When faced with changes, service providers typically sign on to contracts regardless of their content, said Ireta Gasner, vice president of Illinois policy for the Ounce of Prevention Fund, which focuses on early childhood development both as a care provider and resource for educators. Gasner said concerns about continuity of services and a commitment to staff typically outweigh all other considerations.
“A lot of providers are just going to sign the contracts regardless because they want to provide the service and they figure they have no option,” she said.
Providers also have found fault with the content of state contracts and they argue that they are treated differently than for-profit, private-sector state vendors. For example, some agreements require providers to cap the benefits they offer their employees.
What is needed for sustained recovery, success, and growth among Illinois’ service providers? Service providers and advocates who spoke with the Illinois Office of Comptroller suggest the following solutions.
ANNUAL STATE BUDGETS
Fiscal stability is critical for service providers. The foundation of that stability is the timely passage of comprehensive annual budgets by the legislative and executive branches.
In their fiscal year 2020 budget, the General Assembly and Gov. JB Pritzker approved between $70 million and $80 million in additional funding for human services. Over time, additional funds will be needed to make up for historic funding shortfalls and other factors affecting service providers, such as increased demand and legislation to increase the minimum wage.
The contract framework used to direct funds to the provider community could benefit from reforms such as multi-year contracts. Not only would long-term agreements give service providers additional stability and allow them to better manage program goals, they also would serve to reduce the resources committed to administrative costs. Service providers also believe they could benefit from a procurement calendar that provides them with ample time to review contracts and allow for clarification and negotiation on rule changes.
Overall, service providers largely say they don’t believe they are equitable partners in their relationship with state government. Agencies, stakeholders, service providers, and other partners should seek common ground to make the contracting process more just and fair.
IMPROVEMENTS IN BILLING & IT SYSTEMS
The integration of new systems and critical services must be carefully managed; allow time for pilot initiatives, testing, and remedial adjustment; include contingency plans with a temporary workaround if problems arise; and support legacy systems until they can be safely taken offline, while backing up, protecting, and preserving existing data to prevent loss.
MONITORING MANAGED CARE
Increasingly, funding for mental health, substance abuse, and senior care is funneled through managed care organizations before it is received by service providers. Backlogs in determinations and other challenges have resulted in delayed payments for health care providers, and care should be taken to ensure service providers receive prompt payment. Like hospitals and other medical providers, service providers need a managed care system that is transparent, responsive, and accountable.

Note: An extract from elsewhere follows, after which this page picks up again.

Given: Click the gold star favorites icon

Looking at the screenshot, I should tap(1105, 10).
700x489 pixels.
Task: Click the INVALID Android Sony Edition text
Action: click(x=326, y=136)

ACTIVATE THE HUMAN SERVICES CONTRACTING TASK FORCE
Approved in 2018, the Task Force on Human Services Contracting Act asks stakeholders to study the challenges faced by service providers. Specifically, it calls for a review of data sharing, contract negotiation, reimbursement rates, business processes, and timely payment. However, task force membership has not been assigned, and it has yet to convene. Activating the task force would provide a venue to address a variety of issues and chart a sustainable course for state service providers through collaboration.